Text and item location lines:

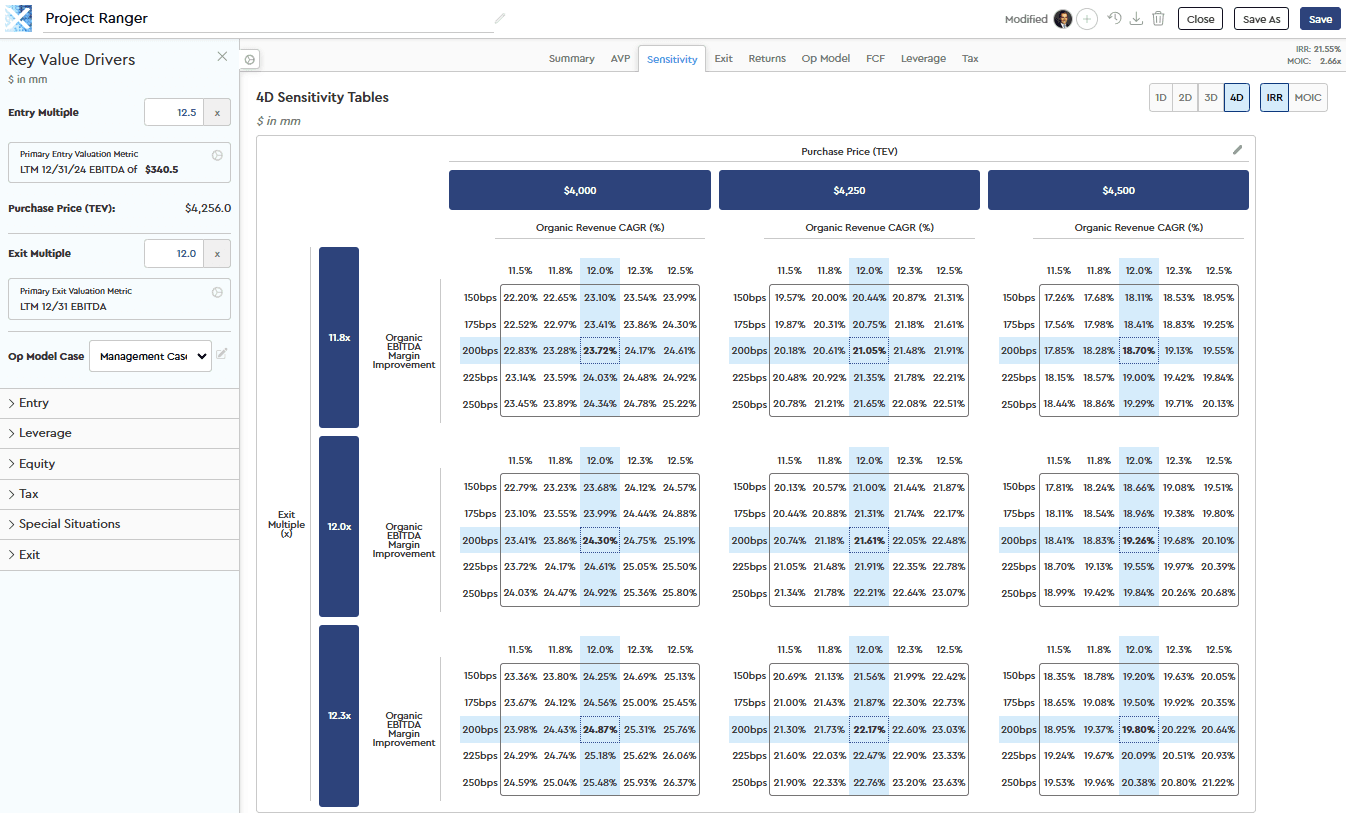Click the Save As button
This screenshot has width=1346, height=813.
(x=1261, y=19)
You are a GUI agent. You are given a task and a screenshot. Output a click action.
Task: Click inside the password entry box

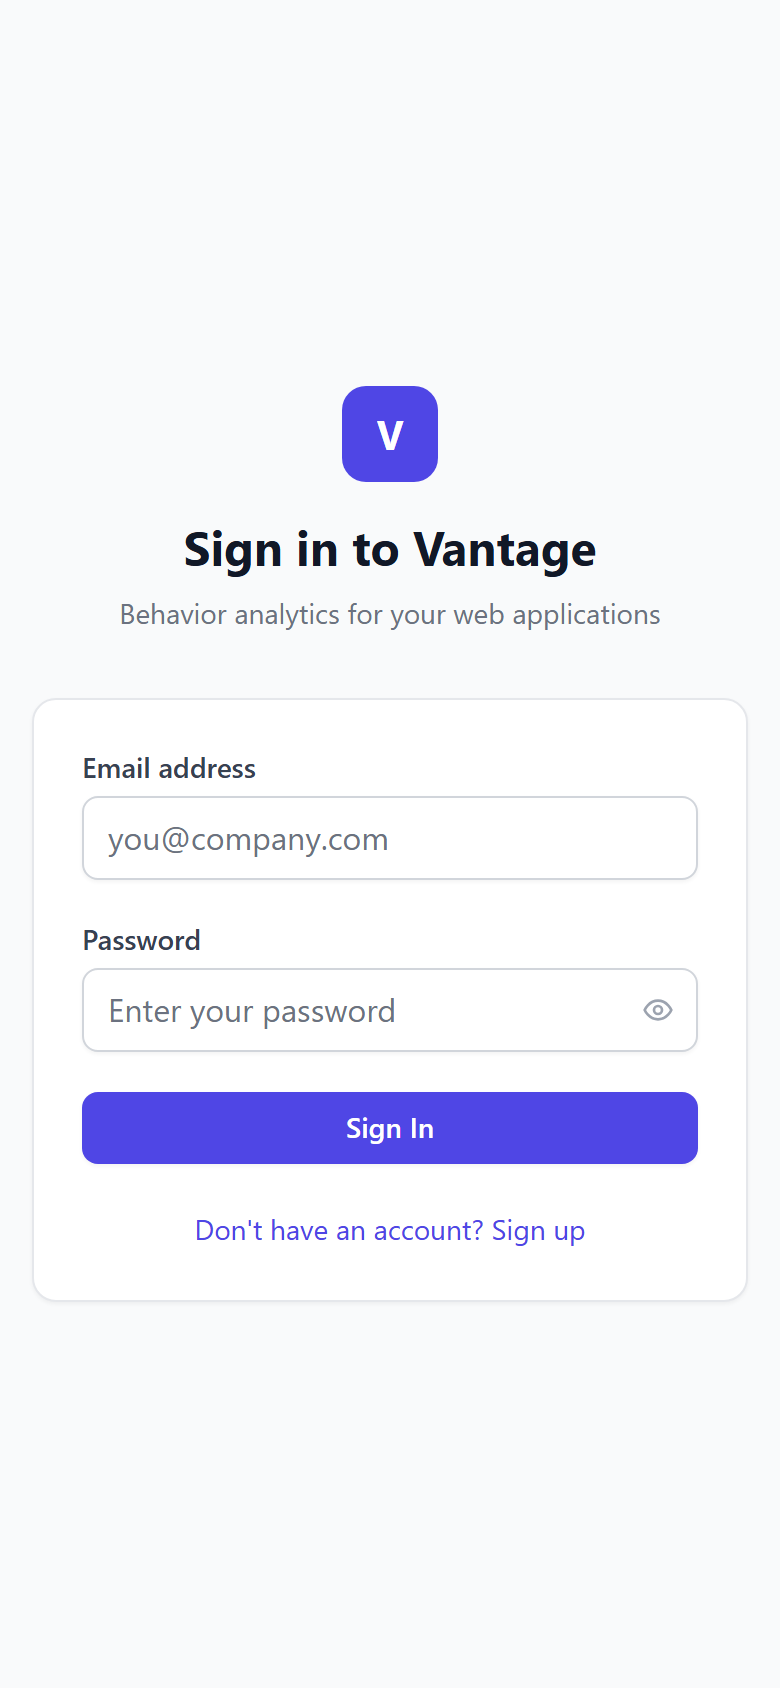pyautogui.click(x=350, y=1010)
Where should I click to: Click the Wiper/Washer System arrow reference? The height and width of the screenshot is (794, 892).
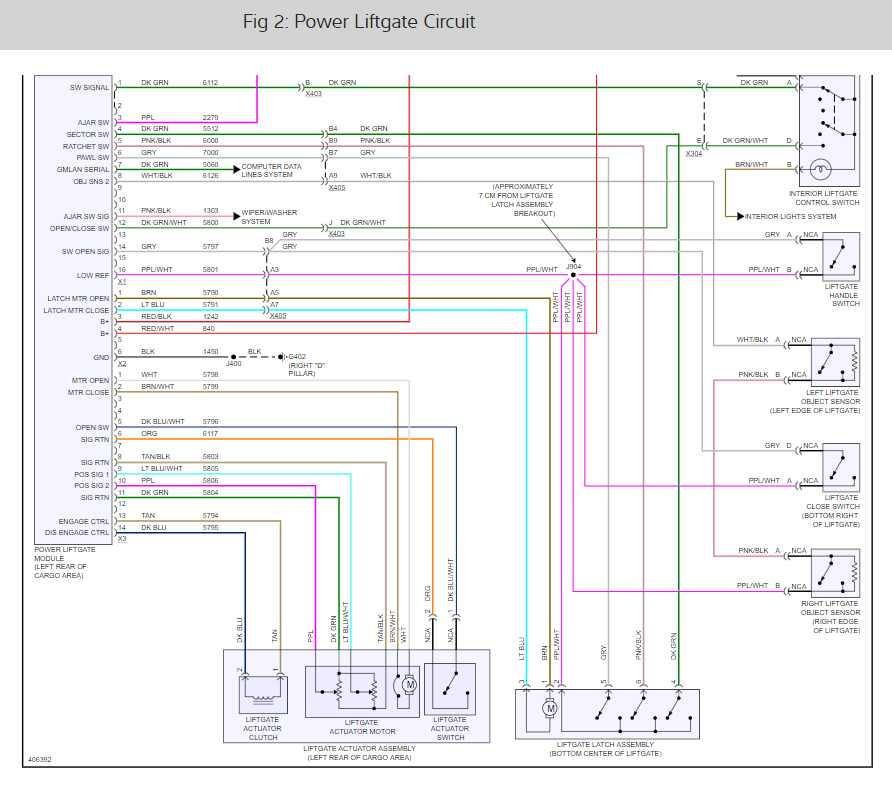pyautogui.click(x=237, y=216)
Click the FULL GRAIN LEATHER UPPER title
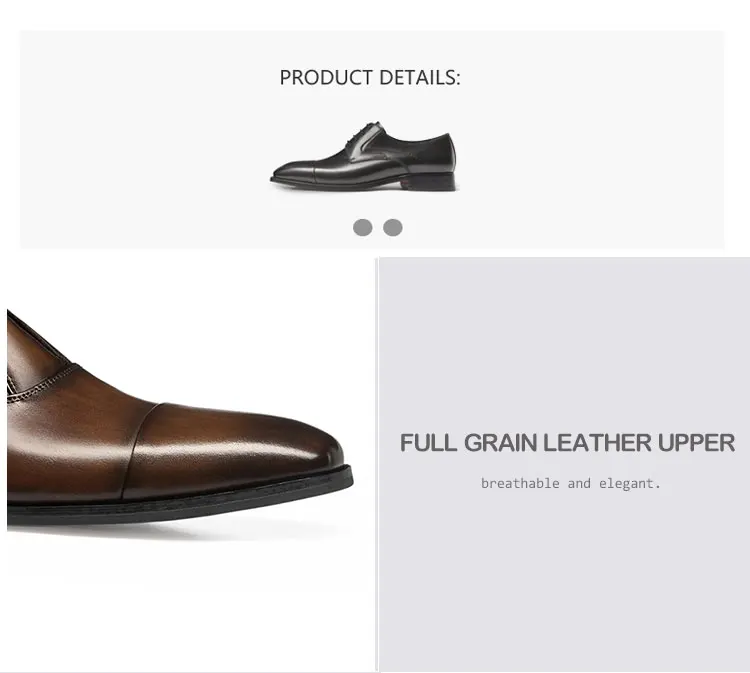The height and width of the screenshot is (673, 750). tap(567, 443)
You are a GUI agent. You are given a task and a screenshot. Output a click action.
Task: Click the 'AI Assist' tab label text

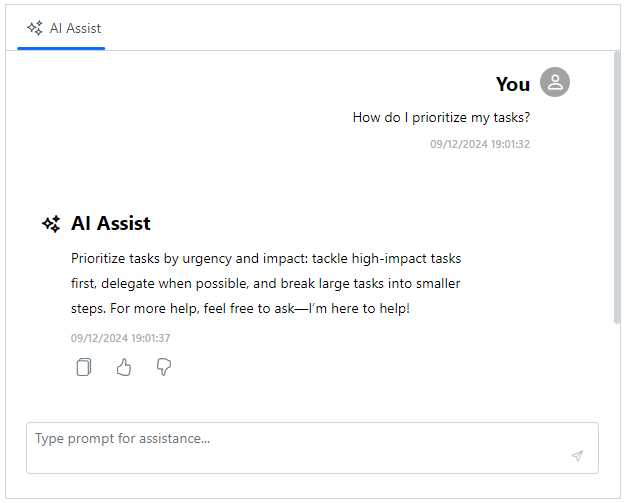(x=75, y=28)
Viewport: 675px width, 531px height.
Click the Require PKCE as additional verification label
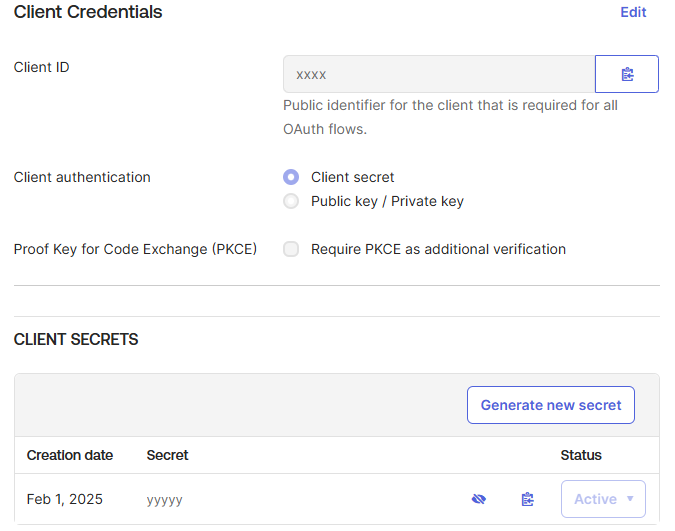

What you are asked to do: Copy out every line above word for word, omitting the pictures.

Exercise result:
Click the Save As button
This screenshot has width=1346, height=813.
(x=1261, y=19)
You are a GUI agent. You are given a task and a screenshot. Output a click action.
Task: Click inside the password entry box

pyautogui.click(x=350, y=1010)
Where should I click to: Click the Wiper/Washer System arrow reference? The height and width of the screenshot is (794, 892).
pyautogui.click(x=237, y=216)
Click the FULL GRAIN LEATHER UPPER title
The height and width of the screenshot is (673, 750). tap(567, 443)
You are a GUI agent. You are given a task and a screenshot. Output a click action.
Task: Click the 'AI Assist' tab label text

(x=75, y=28)
Viewport: 675px width, 531px height.
Click the Require PKCE as additional verification label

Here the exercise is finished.